• _YOUR OBJECTIVE_
Starting with the line that has "Click the download template icon button" in the records below and ending with the line that has "You are a computer-use agent. 778x525 pixels.", output those lines exactly and nothing more; omit the pictures.

• _MATERIAL TO PROCESS_

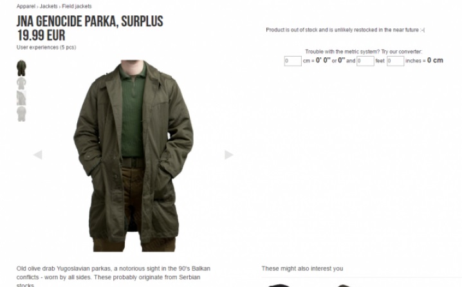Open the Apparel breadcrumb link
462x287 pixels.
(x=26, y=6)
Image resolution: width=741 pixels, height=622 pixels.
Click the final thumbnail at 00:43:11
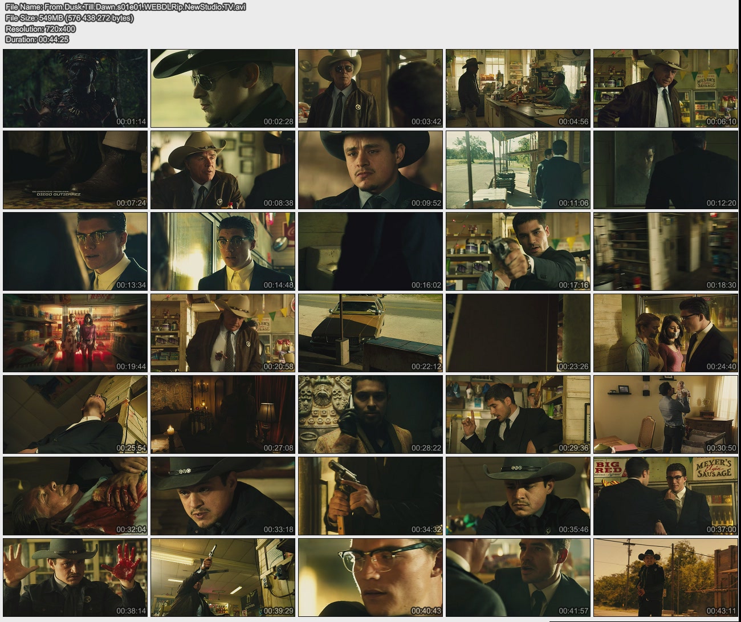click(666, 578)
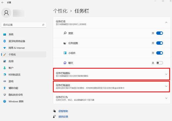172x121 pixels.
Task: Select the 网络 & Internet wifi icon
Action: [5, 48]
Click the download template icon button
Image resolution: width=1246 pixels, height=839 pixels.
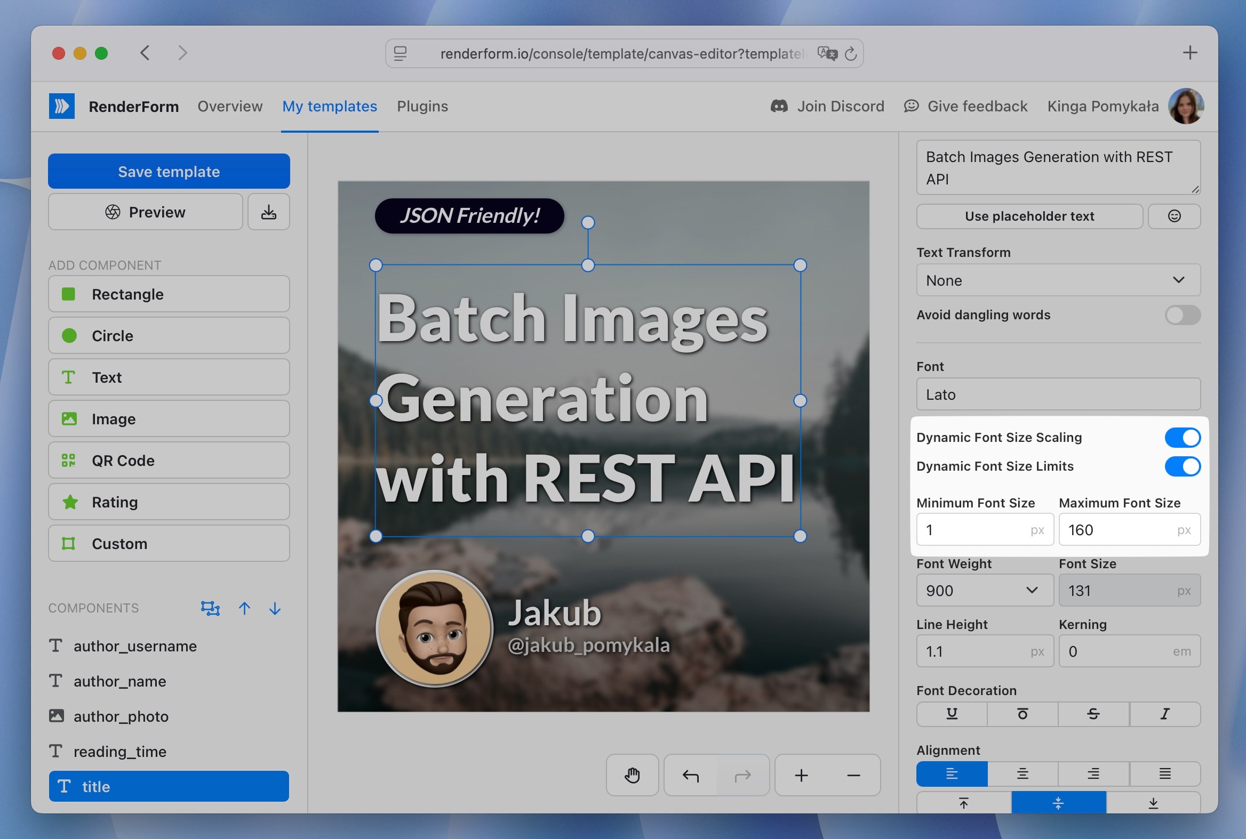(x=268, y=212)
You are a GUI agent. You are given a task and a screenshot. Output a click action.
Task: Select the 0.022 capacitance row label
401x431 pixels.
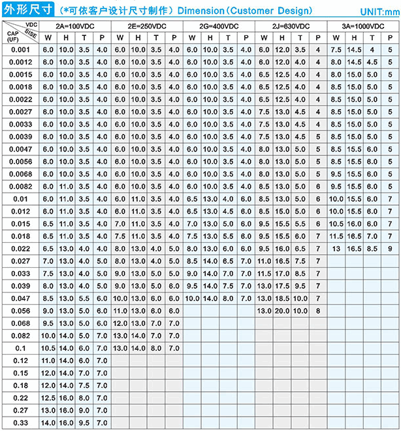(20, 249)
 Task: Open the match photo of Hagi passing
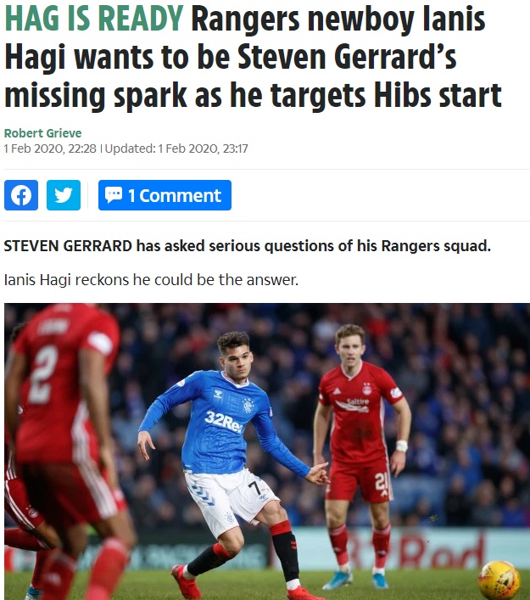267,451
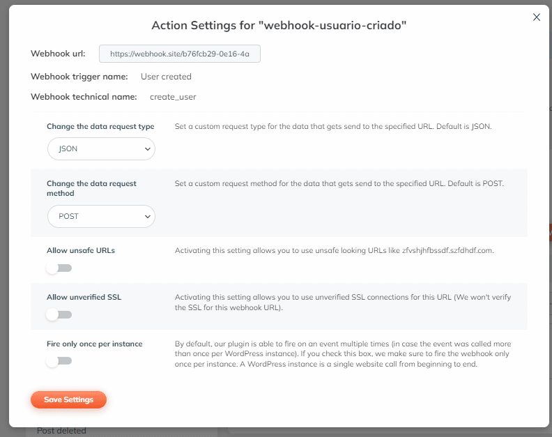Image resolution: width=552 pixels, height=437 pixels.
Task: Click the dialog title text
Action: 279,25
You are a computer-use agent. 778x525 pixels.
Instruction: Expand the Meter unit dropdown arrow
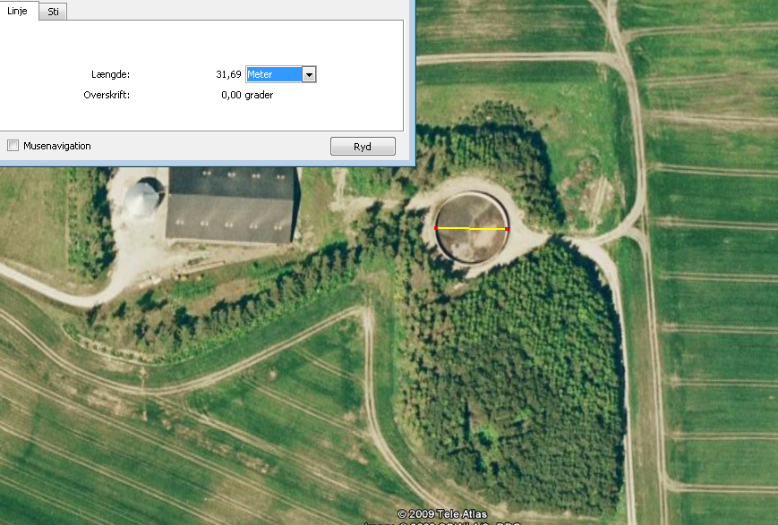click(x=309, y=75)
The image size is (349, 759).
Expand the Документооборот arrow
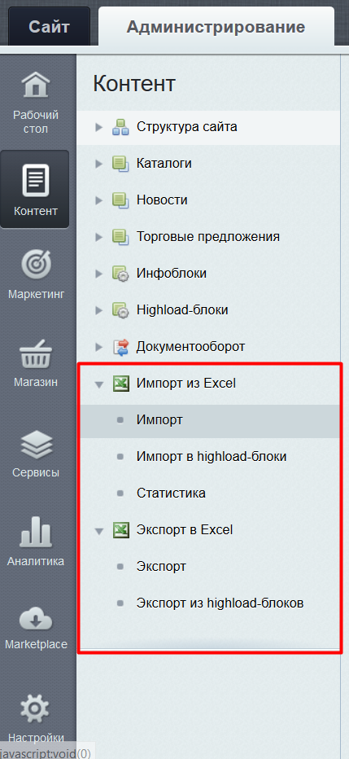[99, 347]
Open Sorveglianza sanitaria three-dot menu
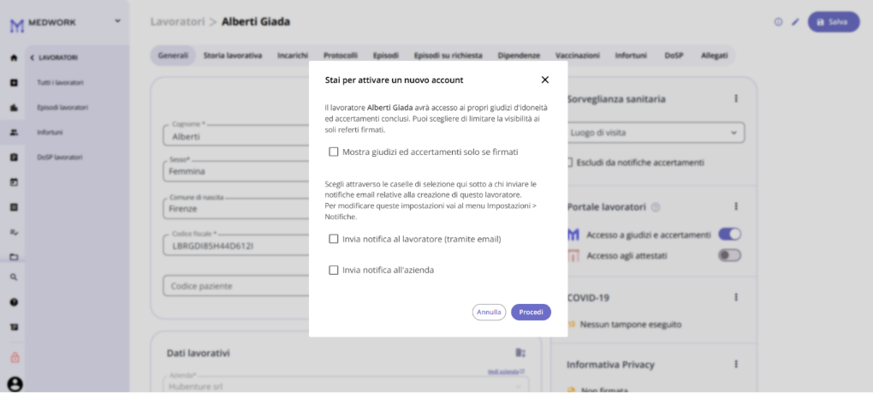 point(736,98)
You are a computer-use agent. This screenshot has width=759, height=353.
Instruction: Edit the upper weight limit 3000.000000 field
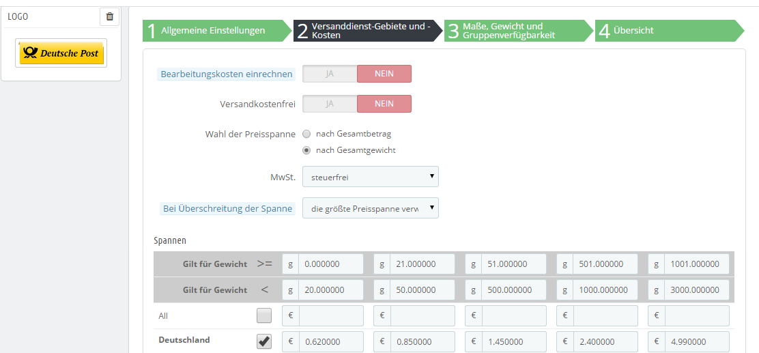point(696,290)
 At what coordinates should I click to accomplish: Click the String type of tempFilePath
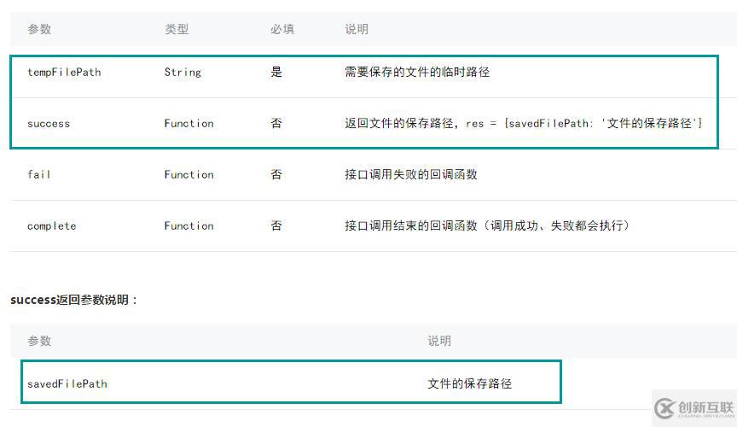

---

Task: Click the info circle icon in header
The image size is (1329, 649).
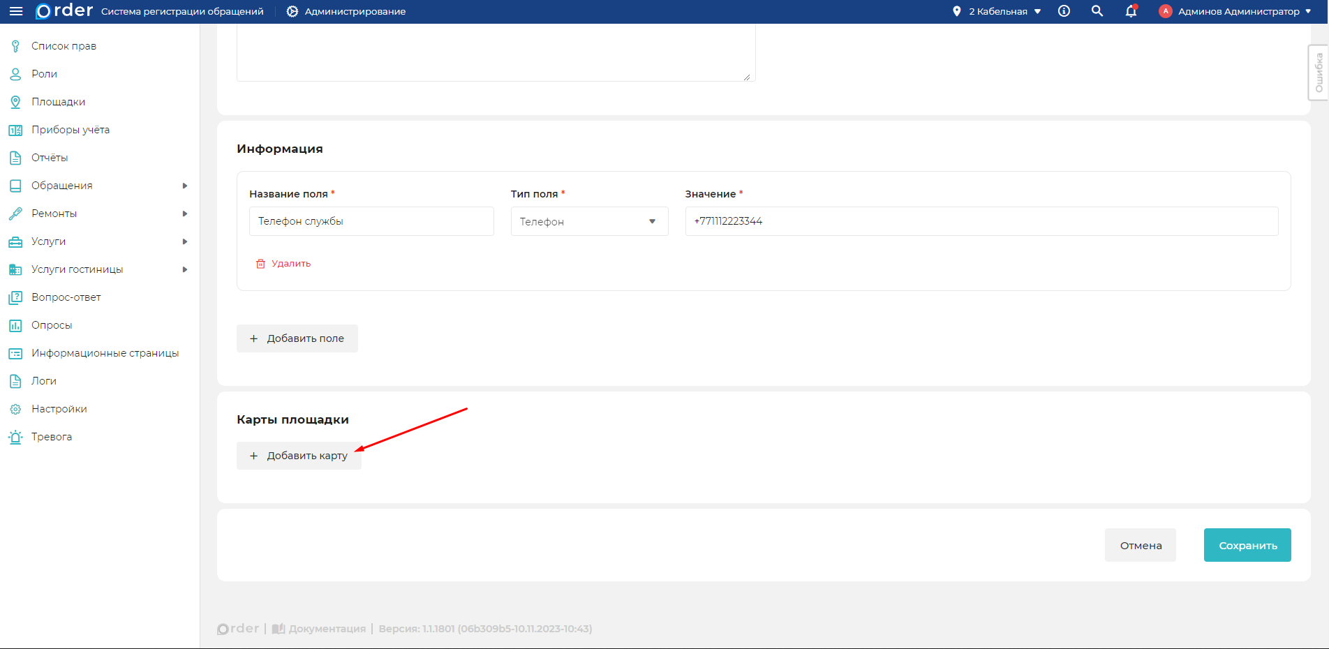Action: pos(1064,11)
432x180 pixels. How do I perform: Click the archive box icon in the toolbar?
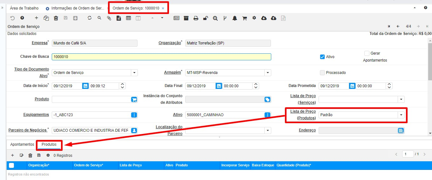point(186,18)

--

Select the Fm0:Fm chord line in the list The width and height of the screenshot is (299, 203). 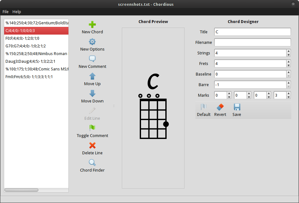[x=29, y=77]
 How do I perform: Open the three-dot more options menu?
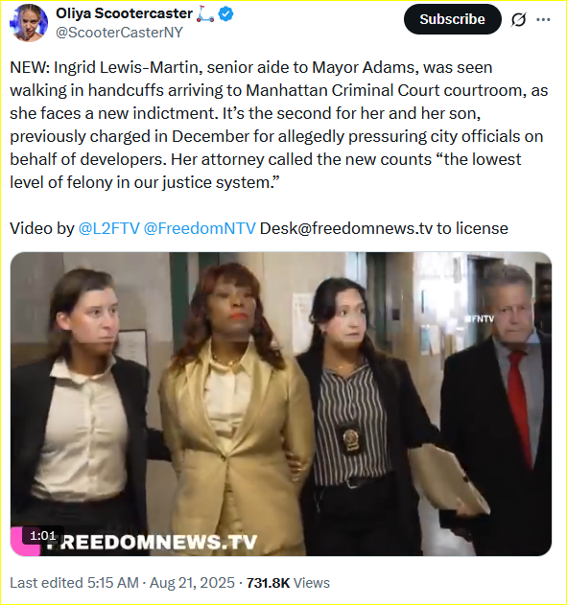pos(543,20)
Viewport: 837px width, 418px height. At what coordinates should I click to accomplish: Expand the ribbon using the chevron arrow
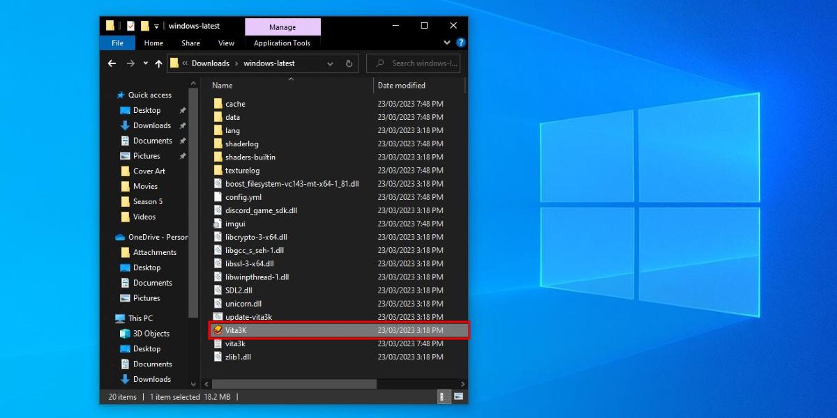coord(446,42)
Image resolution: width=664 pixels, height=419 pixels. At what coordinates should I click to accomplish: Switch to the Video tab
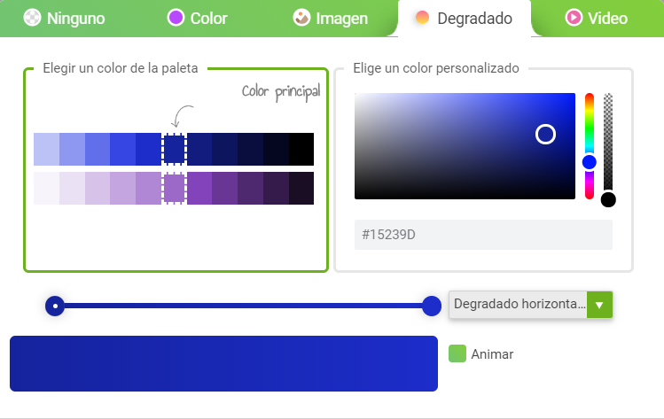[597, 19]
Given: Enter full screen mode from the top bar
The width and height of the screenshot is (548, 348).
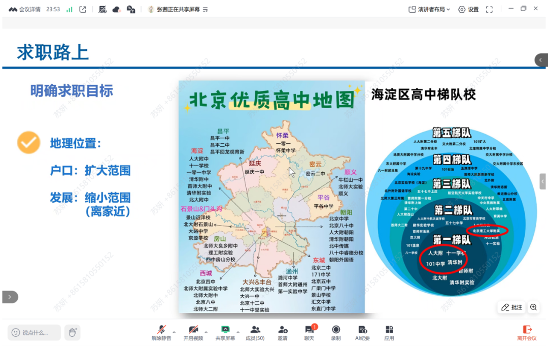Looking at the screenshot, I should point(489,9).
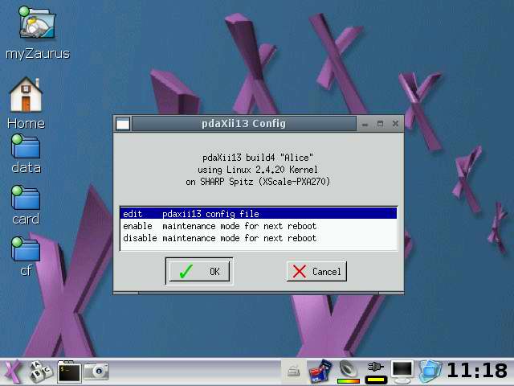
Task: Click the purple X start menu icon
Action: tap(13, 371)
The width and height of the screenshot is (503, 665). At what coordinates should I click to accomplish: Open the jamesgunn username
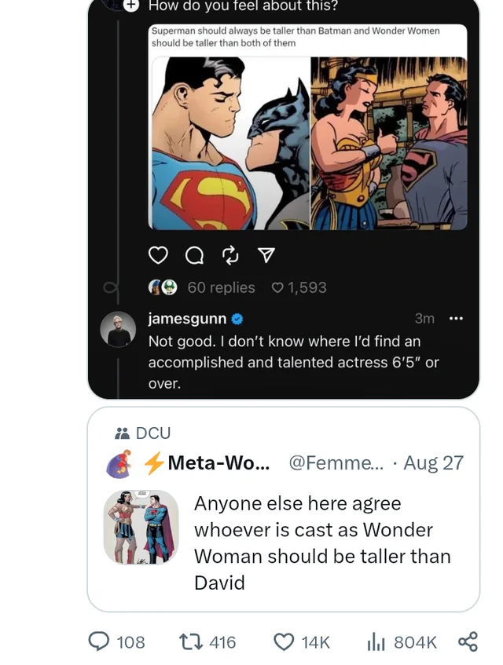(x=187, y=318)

• _REPLY_
Click the download template icon button
Image resolution: width=1246 pixels, height=839 pixels.
(x=268, y=212)
You are a GUI agent. You are given a task and a screenshot. Output a click action.
Task: Select the 0.022 capacitance row label
401x431 pixels.
(20, 249)
 Task: Open the match photo of Hagi passing
267,451
Image resolution: width=552 pixels, height=437 pixels.
Task: Click the dialog title text
Action: 279,25
You are a computer-use agent. 778x525 pixels.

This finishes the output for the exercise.